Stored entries
# # # # #
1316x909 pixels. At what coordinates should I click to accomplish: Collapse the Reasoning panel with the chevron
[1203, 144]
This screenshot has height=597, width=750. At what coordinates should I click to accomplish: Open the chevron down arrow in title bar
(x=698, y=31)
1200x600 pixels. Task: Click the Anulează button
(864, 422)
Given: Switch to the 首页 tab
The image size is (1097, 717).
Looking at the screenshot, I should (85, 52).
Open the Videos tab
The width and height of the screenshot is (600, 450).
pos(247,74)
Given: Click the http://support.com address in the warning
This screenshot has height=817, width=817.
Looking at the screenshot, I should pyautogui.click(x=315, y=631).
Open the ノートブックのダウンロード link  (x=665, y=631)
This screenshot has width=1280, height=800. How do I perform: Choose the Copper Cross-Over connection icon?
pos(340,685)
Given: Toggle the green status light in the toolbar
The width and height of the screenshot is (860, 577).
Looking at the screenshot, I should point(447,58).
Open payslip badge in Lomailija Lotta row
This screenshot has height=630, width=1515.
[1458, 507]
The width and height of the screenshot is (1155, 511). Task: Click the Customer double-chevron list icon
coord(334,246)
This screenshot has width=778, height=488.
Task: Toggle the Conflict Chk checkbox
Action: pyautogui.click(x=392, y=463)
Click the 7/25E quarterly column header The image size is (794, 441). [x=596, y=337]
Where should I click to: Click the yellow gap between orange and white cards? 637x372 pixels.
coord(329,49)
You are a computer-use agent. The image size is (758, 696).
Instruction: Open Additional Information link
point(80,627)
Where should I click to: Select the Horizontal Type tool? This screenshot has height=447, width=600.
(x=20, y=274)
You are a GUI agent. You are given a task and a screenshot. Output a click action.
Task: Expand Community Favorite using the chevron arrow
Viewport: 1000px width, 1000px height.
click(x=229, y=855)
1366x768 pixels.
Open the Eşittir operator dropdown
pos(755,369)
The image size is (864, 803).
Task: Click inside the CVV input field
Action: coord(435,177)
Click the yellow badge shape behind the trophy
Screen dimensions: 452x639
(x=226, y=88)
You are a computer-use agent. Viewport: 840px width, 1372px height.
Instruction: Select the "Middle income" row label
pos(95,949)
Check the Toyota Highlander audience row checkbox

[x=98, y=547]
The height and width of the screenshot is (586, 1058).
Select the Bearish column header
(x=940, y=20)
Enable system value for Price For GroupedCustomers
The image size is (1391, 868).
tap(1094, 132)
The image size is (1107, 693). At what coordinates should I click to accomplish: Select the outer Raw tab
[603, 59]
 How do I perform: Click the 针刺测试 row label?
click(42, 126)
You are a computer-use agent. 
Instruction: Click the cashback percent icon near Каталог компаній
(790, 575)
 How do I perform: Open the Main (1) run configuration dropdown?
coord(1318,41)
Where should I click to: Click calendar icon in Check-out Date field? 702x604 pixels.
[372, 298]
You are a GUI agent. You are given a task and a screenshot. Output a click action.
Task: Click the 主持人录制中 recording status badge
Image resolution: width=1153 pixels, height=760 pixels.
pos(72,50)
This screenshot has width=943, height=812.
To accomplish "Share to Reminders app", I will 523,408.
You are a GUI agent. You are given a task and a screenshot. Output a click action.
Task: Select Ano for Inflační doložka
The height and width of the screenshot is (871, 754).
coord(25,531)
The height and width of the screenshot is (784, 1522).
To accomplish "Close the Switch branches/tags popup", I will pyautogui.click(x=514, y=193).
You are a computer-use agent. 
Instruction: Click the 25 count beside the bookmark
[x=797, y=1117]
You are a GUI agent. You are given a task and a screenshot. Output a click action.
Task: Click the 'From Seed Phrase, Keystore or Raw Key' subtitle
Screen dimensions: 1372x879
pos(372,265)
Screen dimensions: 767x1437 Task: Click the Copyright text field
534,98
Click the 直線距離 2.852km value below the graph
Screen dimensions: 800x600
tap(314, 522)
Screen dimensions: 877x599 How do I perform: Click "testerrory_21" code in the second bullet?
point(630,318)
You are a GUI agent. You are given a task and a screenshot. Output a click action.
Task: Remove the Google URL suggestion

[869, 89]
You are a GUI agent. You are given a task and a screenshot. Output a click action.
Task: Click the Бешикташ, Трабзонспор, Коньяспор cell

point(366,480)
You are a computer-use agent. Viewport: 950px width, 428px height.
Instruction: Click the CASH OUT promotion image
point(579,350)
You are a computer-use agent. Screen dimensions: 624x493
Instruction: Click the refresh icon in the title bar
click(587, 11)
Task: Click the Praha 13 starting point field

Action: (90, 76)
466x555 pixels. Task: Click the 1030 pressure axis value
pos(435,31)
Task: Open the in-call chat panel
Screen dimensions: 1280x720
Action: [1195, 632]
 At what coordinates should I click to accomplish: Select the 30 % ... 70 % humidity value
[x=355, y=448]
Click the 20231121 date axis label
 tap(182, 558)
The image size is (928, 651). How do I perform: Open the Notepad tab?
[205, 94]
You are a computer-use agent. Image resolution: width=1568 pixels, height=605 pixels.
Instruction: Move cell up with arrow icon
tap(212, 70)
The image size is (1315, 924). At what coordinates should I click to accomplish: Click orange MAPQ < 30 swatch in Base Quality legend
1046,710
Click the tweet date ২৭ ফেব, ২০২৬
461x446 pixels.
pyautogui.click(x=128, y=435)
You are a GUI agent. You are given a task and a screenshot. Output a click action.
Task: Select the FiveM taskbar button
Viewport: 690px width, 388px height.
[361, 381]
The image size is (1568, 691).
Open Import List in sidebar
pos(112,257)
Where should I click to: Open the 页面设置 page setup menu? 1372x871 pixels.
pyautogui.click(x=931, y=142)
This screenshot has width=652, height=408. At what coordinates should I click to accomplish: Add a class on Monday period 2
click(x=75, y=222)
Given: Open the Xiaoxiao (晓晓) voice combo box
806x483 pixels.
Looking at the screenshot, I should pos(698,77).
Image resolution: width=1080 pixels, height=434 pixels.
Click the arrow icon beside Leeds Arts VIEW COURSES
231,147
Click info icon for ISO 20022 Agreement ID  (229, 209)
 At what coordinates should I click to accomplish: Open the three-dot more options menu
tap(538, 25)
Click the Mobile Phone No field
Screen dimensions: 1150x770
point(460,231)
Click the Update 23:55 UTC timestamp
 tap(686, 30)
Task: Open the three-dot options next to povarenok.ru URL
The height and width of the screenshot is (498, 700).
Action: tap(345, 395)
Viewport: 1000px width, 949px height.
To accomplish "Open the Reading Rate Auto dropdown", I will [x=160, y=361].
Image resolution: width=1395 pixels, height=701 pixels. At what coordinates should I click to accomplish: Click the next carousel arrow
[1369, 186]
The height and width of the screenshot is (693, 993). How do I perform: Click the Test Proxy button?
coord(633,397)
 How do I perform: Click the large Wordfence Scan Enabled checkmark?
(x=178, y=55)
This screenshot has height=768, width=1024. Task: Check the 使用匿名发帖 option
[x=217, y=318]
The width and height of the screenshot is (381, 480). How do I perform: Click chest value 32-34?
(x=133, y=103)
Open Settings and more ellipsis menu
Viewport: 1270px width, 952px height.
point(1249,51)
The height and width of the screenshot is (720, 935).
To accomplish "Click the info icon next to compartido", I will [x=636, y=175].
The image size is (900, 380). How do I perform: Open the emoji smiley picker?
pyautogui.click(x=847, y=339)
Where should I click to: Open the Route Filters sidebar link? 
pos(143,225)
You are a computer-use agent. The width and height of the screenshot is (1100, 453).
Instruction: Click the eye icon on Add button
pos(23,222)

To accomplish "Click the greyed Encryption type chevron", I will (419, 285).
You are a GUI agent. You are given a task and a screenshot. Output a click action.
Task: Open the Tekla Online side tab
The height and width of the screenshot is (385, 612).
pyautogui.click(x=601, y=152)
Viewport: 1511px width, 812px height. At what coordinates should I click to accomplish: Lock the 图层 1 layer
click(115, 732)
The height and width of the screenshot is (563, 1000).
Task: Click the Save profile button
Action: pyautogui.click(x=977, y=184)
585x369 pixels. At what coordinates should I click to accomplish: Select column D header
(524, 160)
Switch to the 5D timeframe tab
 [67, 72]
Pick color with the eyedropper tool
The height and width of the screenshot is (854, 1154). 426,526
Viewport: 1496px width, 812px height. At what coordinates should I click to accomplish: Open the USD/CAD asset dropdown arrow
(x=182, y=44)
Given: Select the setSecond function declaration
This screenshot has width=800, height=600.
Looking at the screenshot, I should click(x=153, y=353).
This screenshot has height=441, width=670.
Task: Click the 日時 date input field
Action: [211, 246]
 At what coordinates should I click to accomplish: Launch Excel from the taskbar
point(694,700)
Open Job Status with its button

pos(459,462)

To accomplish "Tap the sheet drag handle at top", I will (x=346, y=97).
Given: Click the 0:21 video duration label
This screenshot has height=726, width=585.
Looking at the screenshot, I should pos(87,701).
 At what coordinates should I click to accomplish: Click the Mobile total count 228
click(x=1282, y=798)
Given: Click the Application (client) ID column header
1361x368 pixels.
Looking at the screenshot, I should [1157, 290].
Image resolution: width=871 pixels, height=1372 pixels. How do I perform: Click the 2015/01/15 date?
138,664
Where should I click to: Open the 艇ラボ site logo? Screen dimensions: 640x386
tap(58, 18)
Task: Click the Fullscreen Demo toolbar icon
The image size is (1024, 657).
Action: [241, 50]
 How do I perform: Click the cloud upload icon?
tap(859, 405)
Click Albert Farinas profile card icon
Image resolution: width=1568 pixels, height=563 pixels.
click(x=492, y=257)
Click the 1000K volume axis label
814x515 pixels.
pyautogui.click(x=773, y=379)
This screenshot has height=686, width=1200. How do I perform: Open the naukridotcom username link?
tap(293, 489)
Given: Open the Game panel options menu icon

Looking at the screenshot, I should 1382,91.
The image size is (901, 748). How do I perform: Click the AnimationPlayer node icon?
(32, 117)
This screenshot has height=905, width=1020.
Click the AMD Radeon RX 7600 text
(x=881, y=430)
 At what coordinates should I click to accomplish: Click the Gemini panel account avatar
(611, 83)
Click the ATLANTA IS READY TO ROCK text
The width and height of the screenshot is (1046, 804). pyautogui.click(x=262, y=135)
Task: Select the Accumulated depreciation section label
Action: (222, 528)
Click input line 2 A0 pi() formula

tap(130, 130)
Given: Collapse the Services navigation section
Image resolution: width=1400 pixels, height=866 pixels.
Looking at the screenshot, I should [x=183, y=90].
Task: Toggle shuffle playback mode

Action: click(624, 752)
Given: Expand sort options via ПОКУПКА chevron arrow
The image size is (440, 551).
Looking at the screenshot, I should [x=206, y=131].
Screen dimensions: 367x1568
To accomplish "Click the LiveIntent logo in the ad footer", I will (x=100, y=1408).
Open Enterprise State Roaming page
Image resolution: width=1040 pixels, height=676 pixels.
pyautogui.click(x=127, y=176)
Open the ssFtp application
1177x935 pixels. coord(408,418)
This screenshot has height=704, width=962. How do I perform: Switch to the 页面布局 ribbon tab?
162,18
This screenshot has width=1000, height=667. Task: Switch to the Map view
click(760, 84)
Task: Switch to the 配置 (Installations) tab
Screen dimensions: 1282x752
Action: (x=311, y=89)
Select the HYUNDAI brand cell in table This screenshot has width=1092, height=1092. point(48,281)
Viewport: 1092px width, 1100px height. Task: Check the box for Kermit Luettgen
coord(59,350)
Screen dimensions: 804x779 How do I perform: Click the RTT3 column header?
# # # # #
**What the exercise asks**
Would you retype exactly the lines above, from the line with "Click the 1000K volume axis label" to the line with "This screenshot has height=905, width=1020.", with both end lines kept and nothing more?

**Task response**
Click the 1000K volume axis label
814x515 pixels.
pyautogui.click(x=773, y=379)
This screenshot has height=686, width=1200. How do I perform: Open the naukridotcom username link?
tap(293, 489)
Given: Open the Game panel options menu icon

Looking at the screenshot, I should 1382,91.
The image size is (901, 748). How do I perform: Click the AnimationPlayer node icon?
(32, 117)
This screenshot has height=905, width=1020.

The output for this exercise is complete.